Assignment
Give back every record exactly, images excluded.
*** Extracted records Section Begins ***
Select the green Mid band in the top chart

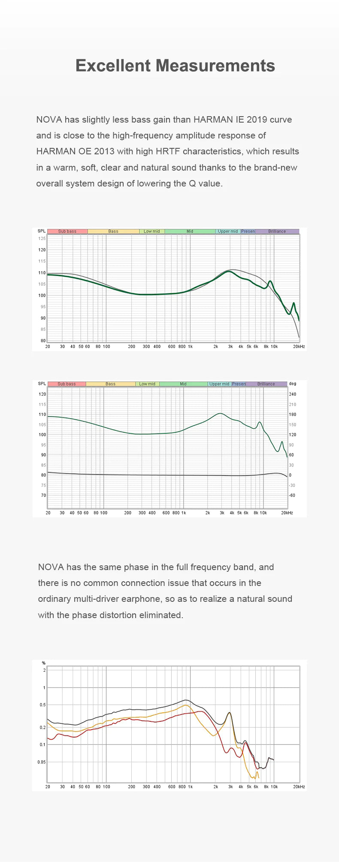click(x=190, y=231)
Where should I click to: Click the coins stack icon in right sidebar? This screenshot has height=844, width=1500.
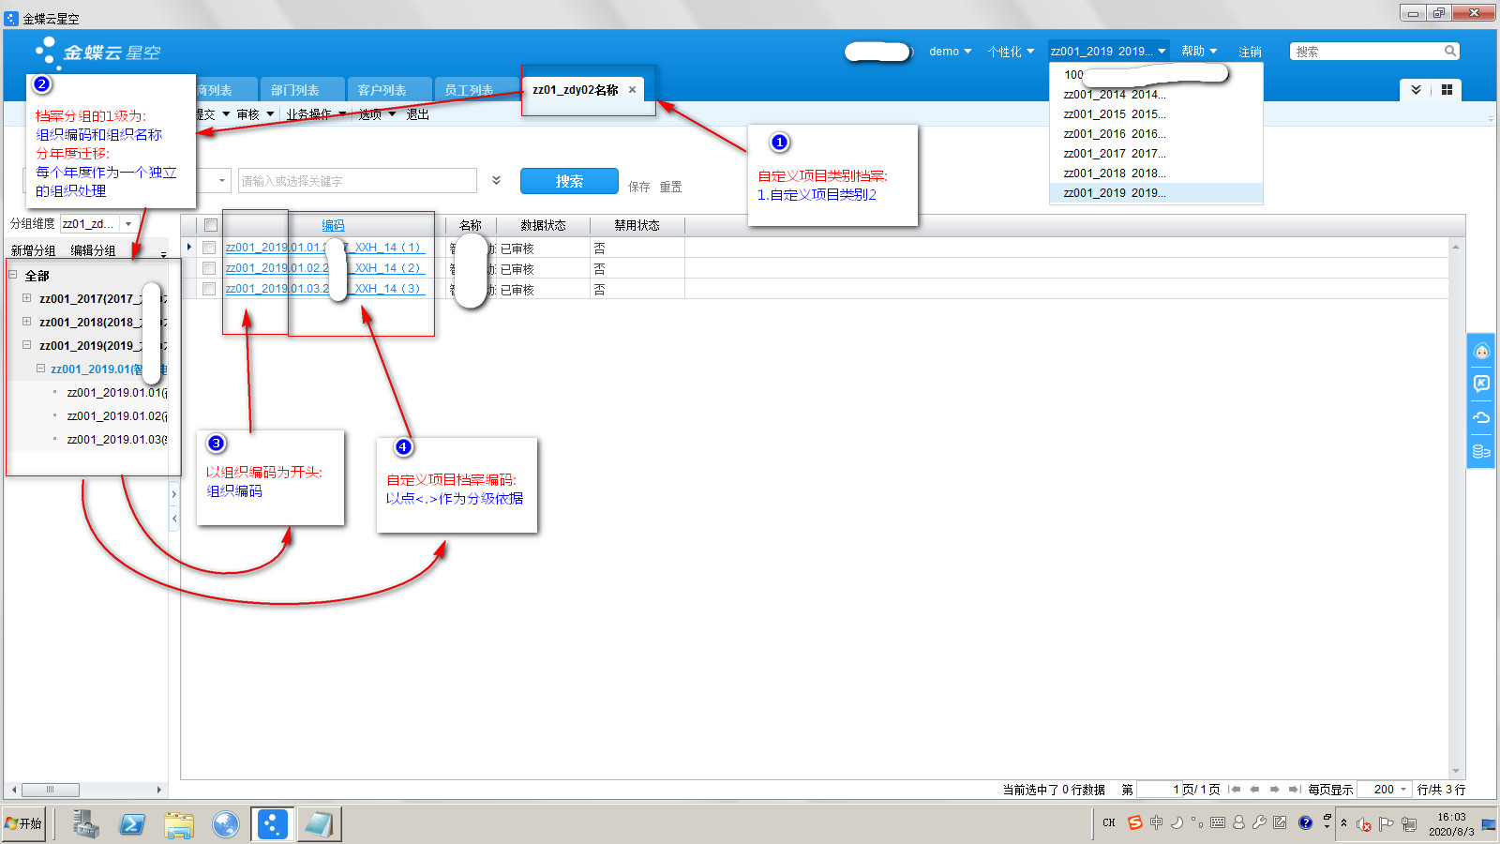pos(1481,451)
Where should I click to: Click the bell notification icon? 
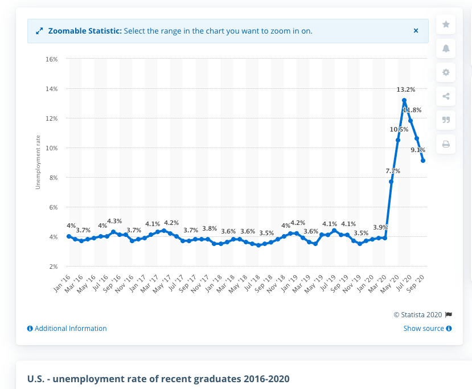pos(446,48)
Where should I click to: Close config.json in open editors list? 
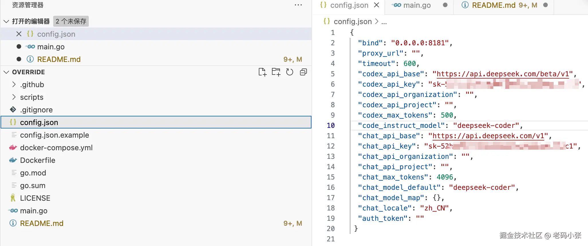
*** Extracted records Section Ends ***
Task response
Select the green Mid band in the top chart

click(x=190, y=231)
Where should I click to: Click the coins stack icon in right sidebar? This screenshot has height=844, width=1500.
pos(1481,451)
Where should I click to: Click the bell notification icon? 
pos(446,48)
Where should I click to: Close config.json in open editors list? 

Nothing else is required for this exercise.